Search code examples
sqlfirebirdicufirebird2.5

Firebird unicode SQL search behaves different on LIKE and = on some characters


Running Firebird Classic v2.5.9 on Gentoo Linux and using system wide ICU library (version 72) I came across strange search results between the = operator and the LIKE operator search regarding certain unicode characters (in my case the polish l).

I simplified the use case to the following example:

select 
    case 
        when 'l' collate unicode_ci_ai = 'ł' collate unicode_ci_ai 
            then 'equal' 
            else 'differ' 
    end 
from 
    rdb$database;

-- Result: equal

select 
    case 
        when 'l' collate unicode_ci_ai like 'ł' collate unicode_ci_ai 
            then 'equal' 
            else 'differ' 
    end 
from 
    rdb$database;

-- Result: differ

Paradoxically: when I create a unique index on a column with a unicode_ci_ai collation and a unique constraint things behave different:

CREATE TABLE foo 
(
    COL1  VARCHAR(10) COLLATE UNICODE_CI_AI
);

ALTER TABLE foo ADD CONSTRAINT UNQ1_FOO UNIQUE (COL1);

INSERT INTO foo VALUES ('l');
-- Result: OK

INSERT INTO foo VALUES ('ł');
-- Result: Error
--  violation of PRIMARY or UNIQUE KEY constraint "UNQ1_FOO" on table "FOO".
--  Problematic key value is ("COL1" = 'l').

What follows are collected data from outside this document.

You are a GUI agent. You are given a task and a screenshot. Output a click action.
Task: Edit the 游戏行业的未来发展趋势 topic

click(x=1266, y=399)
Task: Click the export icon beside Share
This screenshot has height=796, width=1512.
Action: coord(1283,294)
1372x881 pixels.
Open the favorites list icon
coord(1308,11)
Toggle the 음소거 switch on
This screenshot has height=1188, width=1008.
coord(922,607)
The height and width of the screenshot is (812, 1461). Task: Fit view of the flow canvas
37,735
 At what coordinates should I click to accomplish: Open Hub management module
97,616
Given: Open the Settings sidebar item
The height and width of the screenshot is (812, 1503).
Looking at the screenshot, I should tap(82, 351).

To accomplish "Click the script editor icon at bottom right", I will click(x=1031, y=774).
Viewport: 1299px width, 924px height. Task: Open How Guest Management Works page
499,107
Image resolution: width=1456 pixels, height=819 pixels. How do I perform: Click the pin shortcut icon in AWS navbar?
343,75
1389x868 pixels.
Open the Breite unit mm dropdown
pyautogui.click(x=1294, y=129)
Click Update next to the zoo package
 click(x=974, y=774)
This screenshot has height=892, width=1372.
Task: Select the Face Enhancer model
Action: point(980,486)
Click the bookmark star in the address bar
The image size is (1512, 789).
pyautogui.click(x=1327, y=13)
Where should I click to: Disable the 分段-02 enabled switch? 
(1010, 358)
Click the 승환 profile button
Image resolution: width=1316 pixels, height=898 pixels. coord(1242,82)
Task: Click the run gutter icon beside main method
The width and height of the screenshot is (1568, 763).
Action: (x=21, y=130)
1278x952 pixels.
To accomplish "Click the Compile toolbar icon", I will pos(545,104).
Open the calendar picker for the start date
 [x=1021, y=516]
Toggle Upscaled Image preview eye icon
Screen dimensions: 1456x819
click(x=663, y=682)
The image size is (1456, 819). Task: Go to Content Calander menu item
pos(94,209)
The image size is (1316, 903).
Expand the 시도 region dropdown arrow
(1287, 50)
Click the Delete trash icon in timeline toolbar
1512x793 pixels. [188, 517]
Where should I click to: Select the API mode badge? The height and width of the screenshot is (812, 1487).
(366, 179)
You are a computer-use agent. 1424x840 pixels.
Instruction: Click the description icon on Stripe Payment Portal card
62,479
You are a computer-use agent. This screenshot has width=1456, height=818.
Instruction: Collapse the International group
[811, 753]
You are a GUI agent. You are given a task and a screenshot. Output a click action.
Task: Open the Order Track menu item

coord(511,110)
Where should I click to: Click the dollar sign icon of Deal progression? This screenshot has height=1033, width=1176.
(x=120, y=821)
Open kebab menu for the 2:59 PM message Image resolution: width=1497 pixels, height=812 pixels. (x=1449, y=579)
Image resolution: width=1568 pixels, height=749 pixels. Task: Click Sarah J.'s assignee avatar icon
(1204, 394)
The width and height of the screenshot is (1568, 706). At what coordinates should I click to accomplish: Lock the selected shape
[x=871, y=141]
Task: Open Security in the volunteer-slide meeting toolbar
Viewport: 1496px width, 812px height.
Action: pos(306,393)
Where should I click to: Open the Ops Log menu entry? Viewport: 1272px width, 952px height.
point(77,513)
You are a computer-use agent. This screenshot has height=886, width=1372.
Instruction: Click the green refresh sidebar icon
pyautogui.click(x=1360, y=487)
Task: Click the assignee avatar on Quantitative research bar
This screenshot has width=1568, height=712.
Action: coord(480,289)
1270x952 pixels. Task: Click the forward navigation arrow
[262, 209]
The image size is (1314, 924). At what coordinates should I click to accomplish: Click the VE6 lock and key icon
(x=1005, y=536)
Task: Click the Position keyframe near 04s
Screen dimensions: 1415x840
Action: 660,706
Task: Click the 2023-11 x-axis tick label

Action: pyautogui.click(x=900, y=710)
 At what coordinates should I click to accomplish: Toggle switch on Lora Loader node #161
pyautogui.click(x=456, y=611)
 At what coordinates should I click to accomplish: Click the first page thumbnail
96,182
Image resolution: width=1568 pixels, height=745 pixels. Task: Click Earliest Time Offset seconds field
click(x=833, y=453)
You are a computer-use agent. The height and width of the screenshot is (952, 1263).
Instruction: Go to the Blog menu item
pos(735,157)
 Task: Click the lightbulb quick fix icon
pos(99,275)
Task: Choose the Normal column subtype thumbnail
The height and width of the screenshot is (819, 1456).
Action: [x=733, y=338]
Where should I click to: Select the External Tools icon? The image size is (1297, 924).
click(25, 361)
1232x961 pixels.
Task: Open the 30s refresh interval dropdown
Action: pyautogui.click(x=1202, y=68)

With other 'non-standard' characters (é for example) the both search strategies give the same result:

select case when 'e' collate unicode_ci_ai = 'é' collate unicode_ci_ai then 'equal' else 'differ' end from rdb$database;
-- Result: equal

select case when 'e' collate unicode_ci_ai like 'é' collate unicode_ci_ai then 'equal' else 'differ' end from rdb$database;
-- Result: equal

Is it a bug or a feature? It the latter - then why?


Solution

  • The issue seems to be tackled by the Firebird team:

    https://github.com/FirebirdSQL/firebird/issues/5044

    and already fixed in 4.0 Beta 2.